Un joueur de légende: Eduard Streltsov (1937/1990)



Amateur de football old school, ces lignes sont pour toi. Voici l'histoire peu banale et néanmoins tragique d'Eduard Streltsov, un des plus grands joueurs de l'époque soviétique et un des plus grands joueurs de l'Histoire du jeu tout court. Ou quand le football se mélangeait allègrement entre vodka, talonnade, réception au Kremlin et goulag...

"Mon plus grand rival? Eduard Streltsov. Et encore, je pense qu'il était meilleur que moi". L'éloge n'est pas anodine, elle vient d'O Rei Edson Narantes do Nacimiento dit Pelé. Flamboyant sur le pré, Streltsov célèbre sa première cape sous le maillot floqué CCCP avec 3 pions et 3 passes déc' face à la Suède. Plus jeune buteur de l'histoire du championnat soviétique avec le Torpedo Moskva, à 17 ans seulement, Edik est un génie du ballon mais a tendance à verser dans l'orgueil et dans la vodka. Alors qu'il a qualifié à lui tout seul l'URSS pour la finale des JO de 1956 à Melbourne, il est écarté du groupe pour le match ultime pour raison tactique. Nikita Simonyan, son remplaçant, lui offre sa médaille. La réplique est cinglante: "Non, je gagnerai plein d'autres trophées".

Le Mondial suédois de 1958 s'annonce et l'URSS s'affiche en favori pour le titre. Sauf que Streltsov s'éparpille. Ses cuites répétées à la vodka sont entremêlées d'embrouilles avec des entraîneurs, de bastons avec des adversaires ou des inconnus dans le métro. Bref, Strelstov commence à énerver pas mal de monde et notamment la légendaire araignée noire Lev Yachine. Résultat des courses: Streltsov n'est pas le groupe de mondialistes et l'URSS dégage en quart face à la Suède, 3 ans seulement après le festival d'Edik.

Déclaré à court de forme, Streltsov est absent car il a été purement et simplement puni par le Parti Communiste, traduire: envoyé au goulag.
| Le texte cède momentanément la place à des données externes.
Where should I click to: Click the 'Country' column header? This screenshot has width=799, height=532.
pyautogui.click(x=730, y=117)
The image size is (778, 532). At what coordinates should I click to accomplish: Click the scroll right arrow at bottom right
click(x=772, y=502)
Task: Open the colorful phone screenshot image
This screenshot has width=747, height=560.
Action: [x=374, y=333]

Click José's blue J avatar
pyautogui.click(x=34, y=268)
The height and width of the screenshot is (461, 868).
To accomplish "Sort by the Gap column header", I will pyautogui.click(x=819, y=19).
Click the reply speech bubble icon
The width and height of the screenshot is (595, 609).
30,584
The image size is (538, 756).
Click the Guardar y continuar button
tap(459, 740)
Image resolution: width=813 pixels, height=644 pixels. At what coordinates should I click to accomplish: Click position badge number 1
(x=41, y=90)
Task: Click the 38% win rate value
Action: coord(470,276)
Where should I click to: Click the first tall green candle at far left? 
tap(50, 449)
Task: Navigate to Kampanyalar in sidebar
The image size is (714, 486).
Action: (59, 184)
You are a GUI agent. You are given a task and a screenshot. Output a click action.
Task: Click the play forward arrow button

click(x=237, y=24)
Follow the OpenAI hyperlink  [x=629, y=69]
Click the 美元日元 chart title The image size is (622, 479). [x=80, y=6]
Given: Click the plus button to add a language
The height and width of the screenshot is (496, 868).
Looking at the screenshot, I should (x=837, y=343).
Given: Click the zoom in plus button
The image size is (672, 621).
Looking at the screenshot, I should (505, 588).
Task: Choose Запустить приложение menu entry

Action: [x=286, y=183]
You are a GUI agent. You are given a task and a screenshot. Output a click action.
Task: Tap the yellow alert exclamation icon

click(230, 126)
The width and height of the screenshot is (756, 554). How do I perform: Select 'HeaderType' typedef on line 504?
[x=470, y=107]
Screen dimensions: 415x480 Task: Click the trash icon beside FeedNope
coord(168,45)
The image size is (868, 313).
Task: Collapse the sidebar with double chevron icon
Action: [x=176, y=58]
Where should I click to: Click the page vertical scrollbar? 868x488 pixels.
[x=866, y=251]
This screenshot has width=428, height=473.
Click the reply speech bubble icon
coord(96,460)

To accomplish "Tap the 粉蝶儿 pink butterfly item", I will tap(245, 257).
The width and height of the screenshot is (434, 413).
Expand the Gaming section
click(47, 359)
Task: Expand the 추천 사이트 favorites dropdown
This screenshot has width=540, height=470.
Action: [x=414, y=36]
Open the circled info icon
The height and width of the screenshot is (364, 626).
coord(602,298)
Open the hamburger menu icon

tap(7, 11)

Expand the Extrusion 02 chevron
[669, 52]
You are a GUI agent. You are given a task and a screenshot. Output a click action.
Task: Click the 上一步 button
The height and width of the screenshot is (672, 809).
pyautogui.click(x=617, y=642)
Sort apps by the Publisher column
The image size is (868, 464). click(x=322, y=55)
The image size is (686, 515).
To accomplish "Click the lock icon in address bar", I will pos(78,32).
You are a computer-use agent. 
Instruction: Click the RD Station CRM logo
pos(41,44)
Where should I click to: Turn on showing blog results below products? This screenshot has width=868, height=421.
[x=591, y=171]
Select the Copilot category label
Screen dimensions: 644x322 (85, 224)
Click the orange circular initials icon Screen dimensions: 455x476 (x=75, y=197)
Accusé de viol en mars 1958, il est condamné en secret en juillet à 12 ans de zonzon ferme. Comme d'hab' dans ce genre de condamnation arbitraire, des aveux ont été extorqués au joueur par le KGB, la sympatique police secrète soviétique.

Il faut dire que l'ami Eduard a tout fait pour finir en Sibérie. Pour commencer, il refuse de quitter le Torpedo soit pour le Dynamo (équipe du KGB dont Lev Yachine est le capitaine) soit paour le CSKA (club de l'armée). Cerise sur le boeuf Stroganoff, il refuse, lors d'une réception au Kremlin, les avances d'Ekaterina Furtseva qui rêve de caser sa progéniture avec la star. Déjà fiancé, Streltsov refuse sèchement avant de confier à un ami (tu parles) -je cite- "Je n'épouserai jamais cette guenon". Ce qui est étrange (façon de parler), c'est que tous les protagonistes de cette histoire ont disparu ou se sont suicidés. Et la victime du viol s'est volatilisée même si des témoins affirment l'avoir vu au début des années 2000 sur la tombe du joueur.
De plus, les autorités soviétiques craignent que le joueur quitte l'URSS pour s'exiler en Europe occidentale ou aux Etats-Unis. Les dirigeants communistes ont du mal à avaler les excentricités (pour être poli) de Streltsov, personnage qui détone particulièrement dans cet univers polissé.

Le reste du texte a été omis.